§ **Passage shown**:
§

First, the Texas policy undercuts reformers’ argument about the importance of parental rights and parental discretion over the health-care decisions of children. For every parent who exercises that right in irresponsible ways, many more are egregiously manipulated into making harmful decisions. Ultimately, legislatures and courts will have to clarify the asymmetry in the parental-rights argument: parents have broad discretion over their child’s health-care decisions, but they cannot consent to harmful interventions. For now, however, the battle must be fought at a higher level of abstraction. Simply getting lawmakers and judges to recognize parental authority, regardless of how it is exercised, would greatly reduce the number of kids being harmed by the gender-transition industry.

Second, the Texas policy has triggered a counterreaction among Democrats to create “sanctuary states” for kids seeking hormones. California’s SB 107, sponsored by state senator Scott Weiner and passed last year, was a direct response to developments in Texas. As the text of the law makes plain, its goal is to provide a safe haven for those seeking medical transition against enforcement efforts in their home states. Especially when coupled with other California provisions dealing with minor access to health care, SB 107 is truly nefarious in its intent and implications. Lawmakers who want to limit and eventually do away with “gender-affirming care” cannot afford to ignore the political logic of these battles, nor the extent to which this issue has been supercharged by partisan polarization.

The proposed ban on hormones and surgeries in Oklahoma, meantime, combines two things that should be kept separate: transition of adults and transition of minors.

To be sure, a legitimate debate can be had about whether or under what conditions “gender-affirming care” should be offered to adults. Adults are better able than minors to understand the risk–benefit calculus of these interventions and make autonomous choices, but adults are not always being given factually accurate assessments of the risks and benefits. A legitimate debate can also be had about whether consent to “gender-affirming” interventions should be available right at the cutoff age of 18, given that cognitive development is believed to last until age 25.

It would be reasonable to view transition for adults as a riskier version of cosmetic surgery. It would also be reasonable to wonder whether doctors’ independent duty to “do no harm” precludes them from prescribing these interventions even if adults are fully able to consent to them. These are difficult and legitimate questions, and we are far from persuaded that hormones and surgeries should never be offered to mature, consenting adults who have been given all the relevant and accurate information.

But the argument for restricting these interventions for minors is obviously more compelling and politically easier to make, and given the Wild West of pediatric gender medicine in the United States, there is an urgent need to make it. Oklahoma’s law makes it harder for reformers to do so. It lends credence to gender industrialists when they say that critics’ concerns about minors are merely a smokescreen for the true end goal, which is prohibition of all medical transition, which they equate to forcing all transgender people back into the closet.

Lawmakers can do much to protect children, restore parental authority, and mitigate the harms of ideological capture in the medical field. One of us, along with Manhattan Institute fellow John Ketcham, recently published an article outlining eight policy proposals states can adopt short of total bans. For states that do wish to pursue bans, the ideal is to limit those bans to minors, use civil rather than criminal penalties, include grandfather clauses for minors already on synthetic hormones, expand statutes of limitations for malpractice liability, and allow for private rights of action (against providers only). These proposals represent a more constructive way to regulate this issue.

§

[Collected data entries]
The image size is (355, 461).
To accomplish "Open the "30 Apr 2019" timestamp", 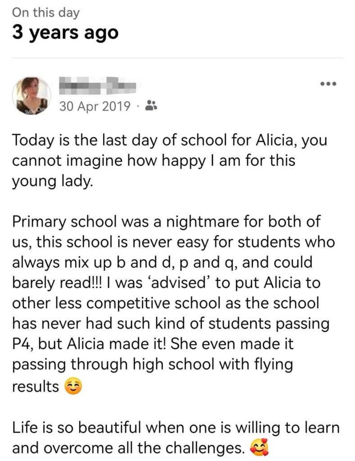I will [x=95, y=106].
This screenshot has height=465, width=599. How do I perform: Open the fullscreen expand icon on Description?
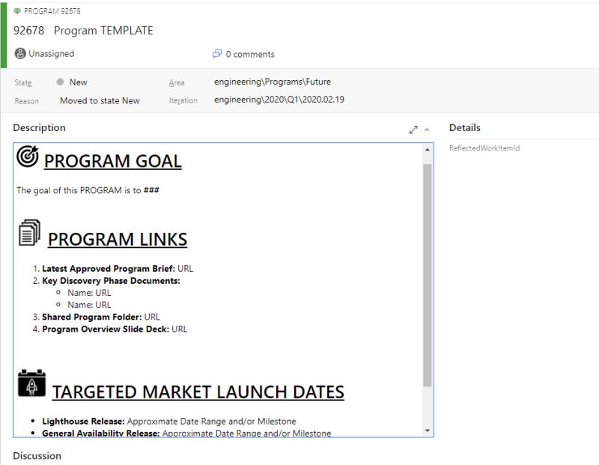click(x=413, y=129)
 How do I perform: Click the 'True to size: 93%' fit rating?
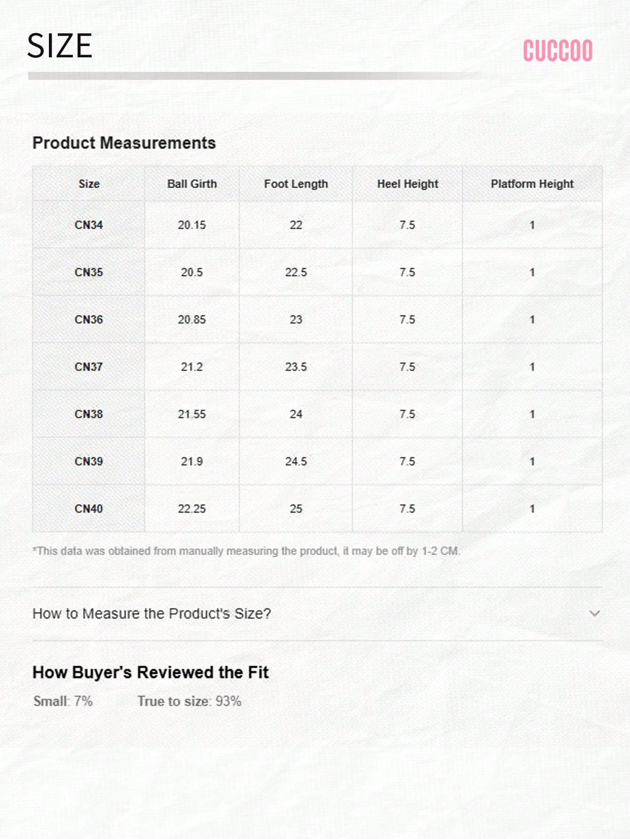[189, 701]
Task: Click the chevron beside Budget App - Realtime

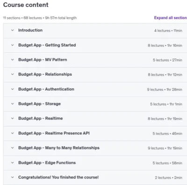Action: pyautogui.click(x=13, y=118)
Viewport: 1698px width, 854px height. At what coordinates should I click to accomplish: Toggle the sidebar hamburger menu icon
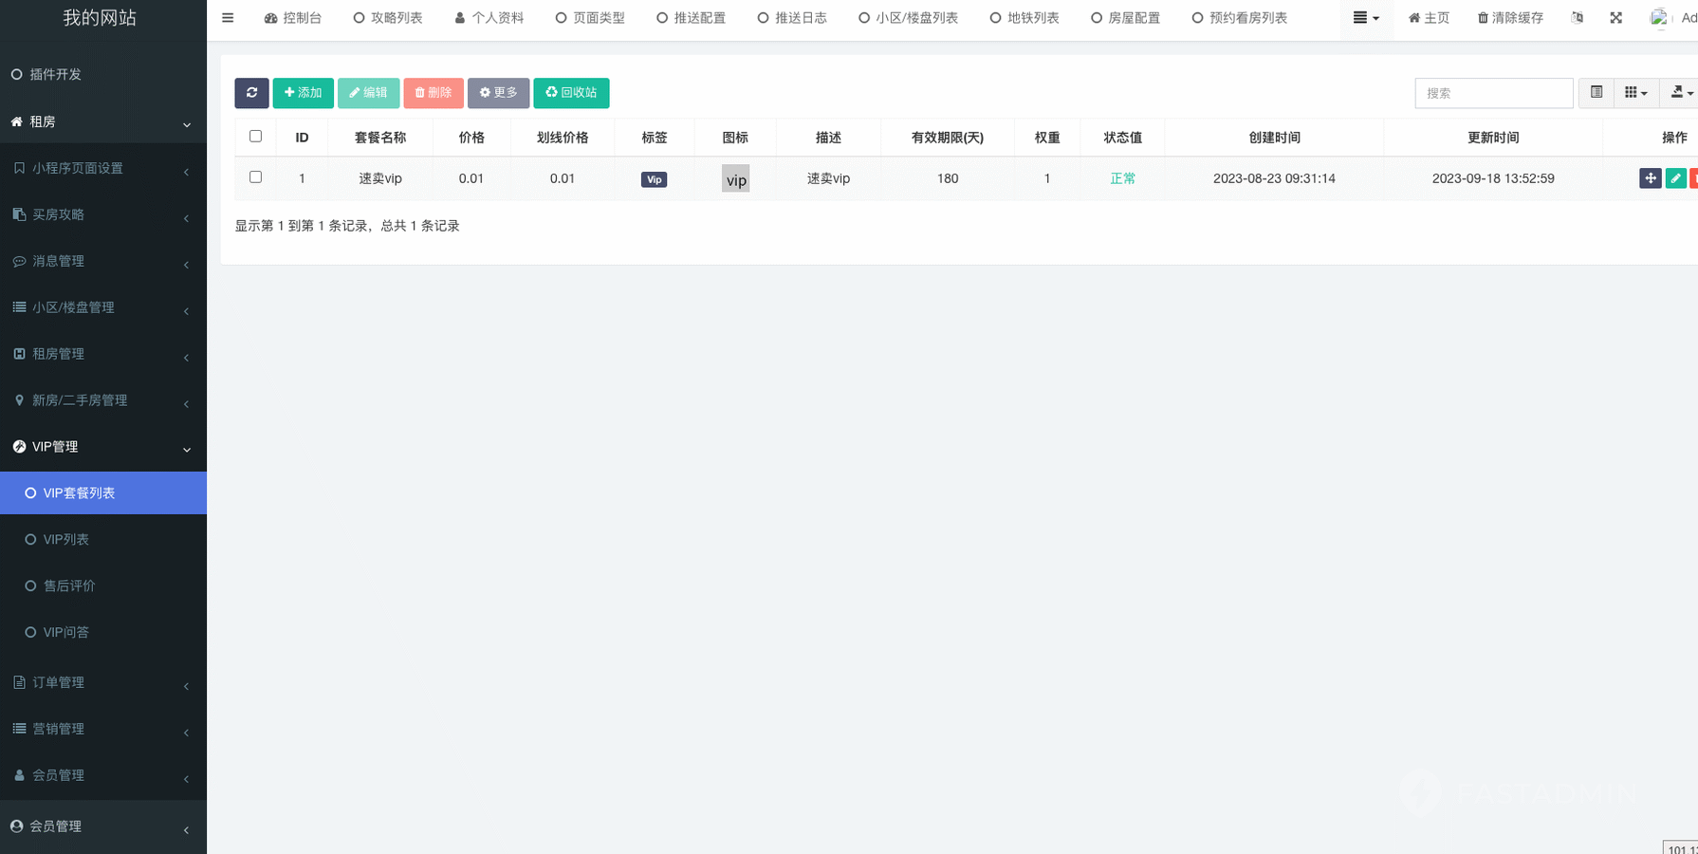pos(228,18)
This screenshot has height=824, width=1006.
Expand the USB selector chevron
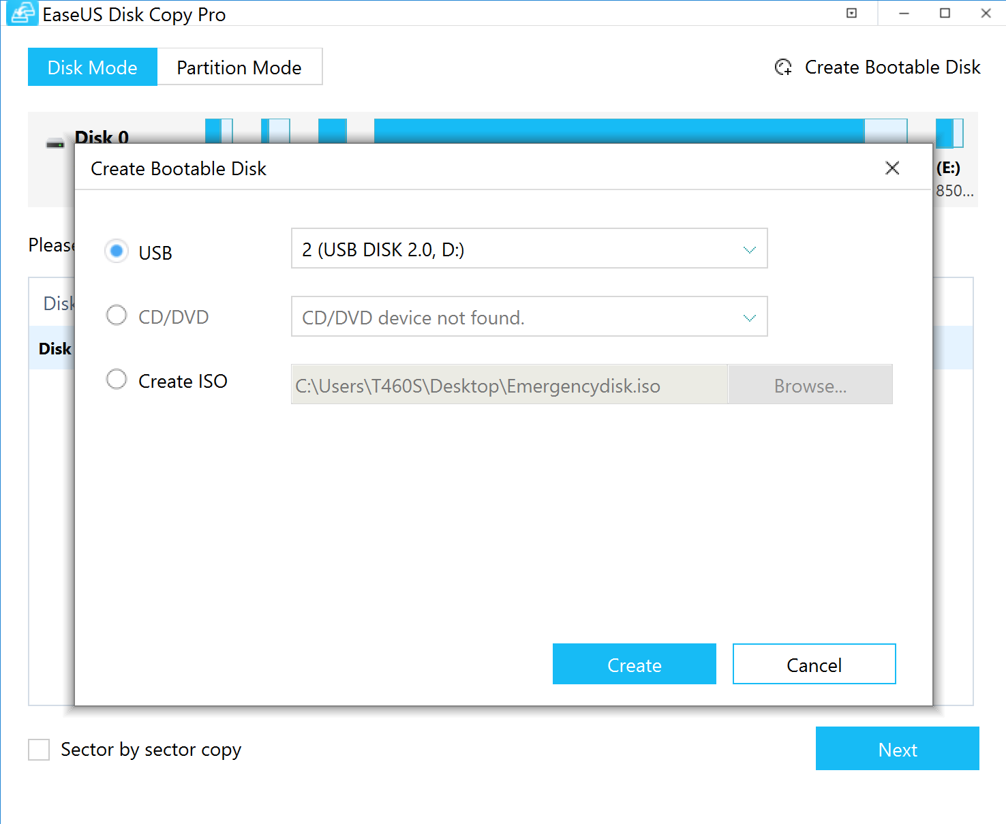tap(749, 249)
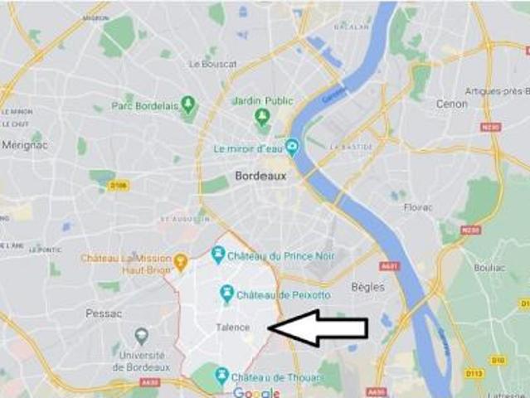Click the Château de Peixotto marker icon

pyautogui.click(x=227, y=294)
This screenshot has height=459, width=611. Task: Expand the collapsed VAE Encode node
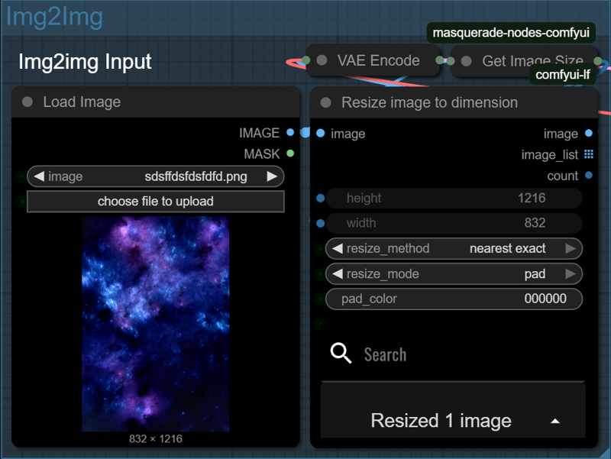click(x=322, y=60)
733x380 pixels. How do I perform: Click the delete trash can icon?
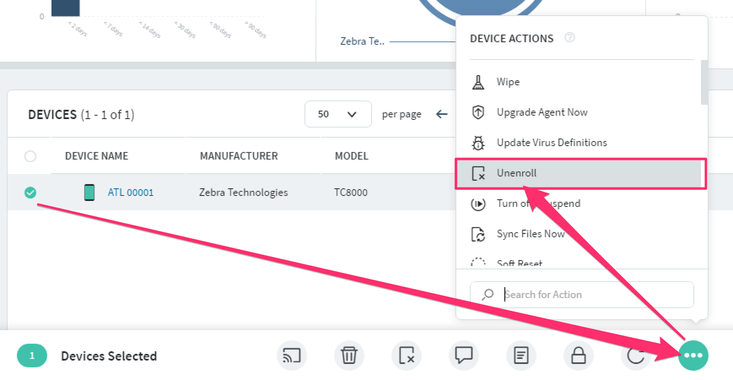[x=349, y=356]
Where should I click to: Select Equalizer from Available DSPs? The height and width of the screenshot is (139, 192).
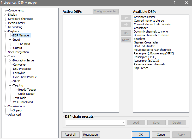pyautogui.click(x=139, y=39)
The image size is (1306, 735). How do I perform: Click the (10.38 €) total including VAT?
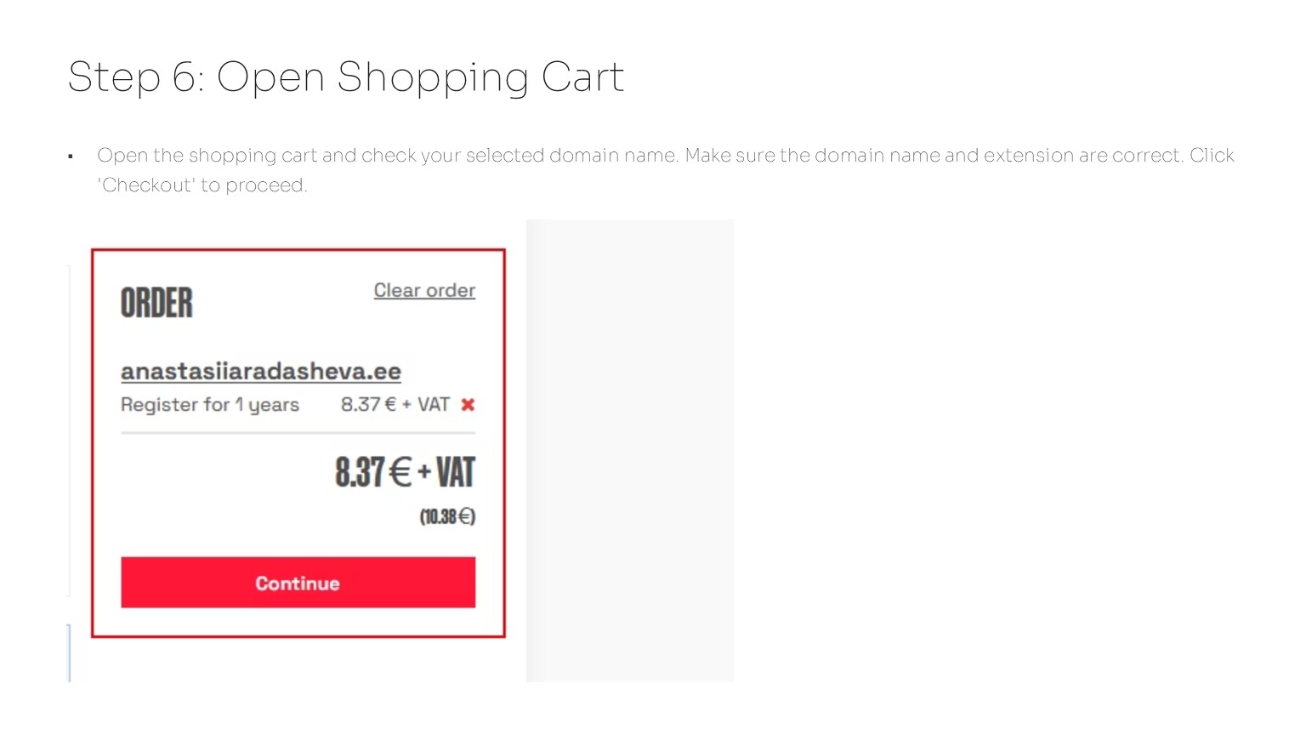(447, 517)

§

§ **Exercise A**:
In the passage on gender-medicine policy, list the features the authors call ideal for states that choose to pursue bans.
§ **Exercise B**:
Reproduce word for word the stretch of the passage on gender-medicine policy from "The proposed ban" through "transition of minors.".

§ **Written solution A**:
- Limit the bans to minors
- Use civil rather than criminal penalties
- Include grandfather clauses for minors already on synthetic hormones
- Expand statutes of limitations for malpractice liability
- Allow for private rights of action (against providers only)

§ **Written solution B**:
The proposed ban on hormones and surgeries in Oklahoma, meantime, combines two things that should be kept separate: transition of adults and transition of minors.